Text section
* START *

The good news about this kind of media environment is that it can sustain a lot of niches, that would struggle to take centre-stage in the mainstream public attention. But the down side is it gets harder to break out of those niches. (You don’t see Minecraft shows broadcast on regular TV, do you? Despite viewing figures much larger than many iconic TV shows have fallen to now.) As much as I like the idea of more free-to-air cricket, and would agree the drawbridge got drawn up too quickly on that front in a way that squandered much of the legacy of 2005’s cultural impact, I can understand the logic of administrators thinking the best way to preserve cricket as part of the fabric of the national culture is to get more young people playing it. And if that means funding a lot of community programmes from the pockets of TV subscribers, then so be it.
Realistically, the biggest beneficiaries of bringing back free-to-air Tests would be cricket-enjoying retired people. They could either watch for the first time in years or, if they’d paid for a subscription, could cancel it. Most working people are too busy to tune in for hours of day-time action – the radio or live text, on the other hand, does fit in very nicely, another point Yer Maj has made well before. And the kids mostly wouldn’t tune in anyway. I’m not saying this to poke fun at the pensions by the way, those would be genuine gains. If you were to do a cost/benefit analysis of how such a change affects the general public then letting pensioners reconnect with the game would be a big plus. But if you’re first and foremost thinking of how to sustain the sport, in a way that makes professional cricket commercially viable and allows the funding of community initiatives, then there are costs to free-to-air too, and it’s only fair to acknowledge that.

* END *

Task to carry out
Reproduce the text on free-to-air cricket in full, word for word. The listing after this has no connection to the text on free-to-air cricket.

Provided material
* START *

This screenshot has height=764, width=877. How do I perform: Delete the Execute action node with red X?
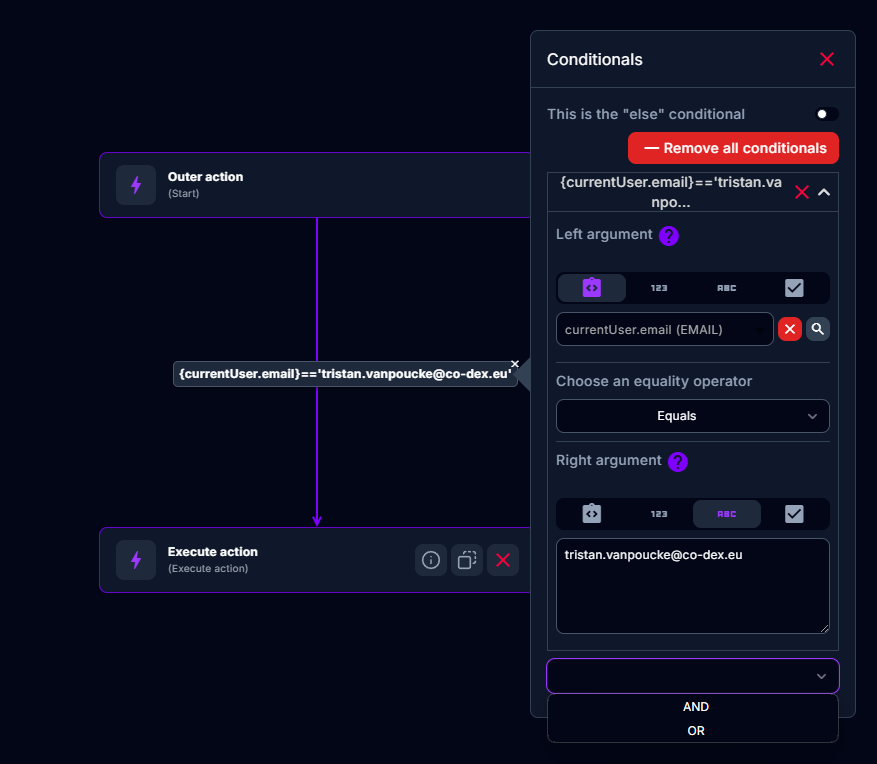click(503, 560)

* END *

Task solution
The good news about this kind of media environment is that it can sustain a lot of niches, that would struggle to take centre-stage in the mainstream public attention. But the down side is it gets harder to break out of those niches. (You don’t see Minecraft shows broadcast on regular TV, do you? Despite viewing figures much larger than many iconic TV shows have fallen to now.) As much as I like the idea of more free-to-air cricket, and would agree the drawbridge got drawn up too quickly on that front in a way that squandered much of the legacy of 2005’s cultural impact, I can understand the logic of administrators thinking the best way to preserve cricket as part of the fabric of the national culture is to get more young people playing it. And if that means funding a lot of community programmes from the pockets of TV subscribers, then so be it.
Realistically, the biggest beneficiaries of bringing back free-to-air Tests would be cricket-enjoying retired people. They could either watch for the first time in years or, if they’d paid for a subscription, could cancel it. Most working people are too busy to tune in for hours of day-time action – the radio or live text, on the other hand, does fit in very nicely, another point Yer Maj has made well before. And the kids mostly wouldn’t tune in anyway. I’m not saying this to poke fun at the pensions by the way, those would be genuine gains. If you were to do a cost/benefit analysis of how such a change affects the general public then letting pensioners reconnect with the game would be a big plus. But if you’re first and foremost thinking of how to sustain the sport, in a way that makes professional cricket commercially viable and allows the funding of community initiatives, then there are costs to free-to-air too, and it’s only fair to acknowledge that.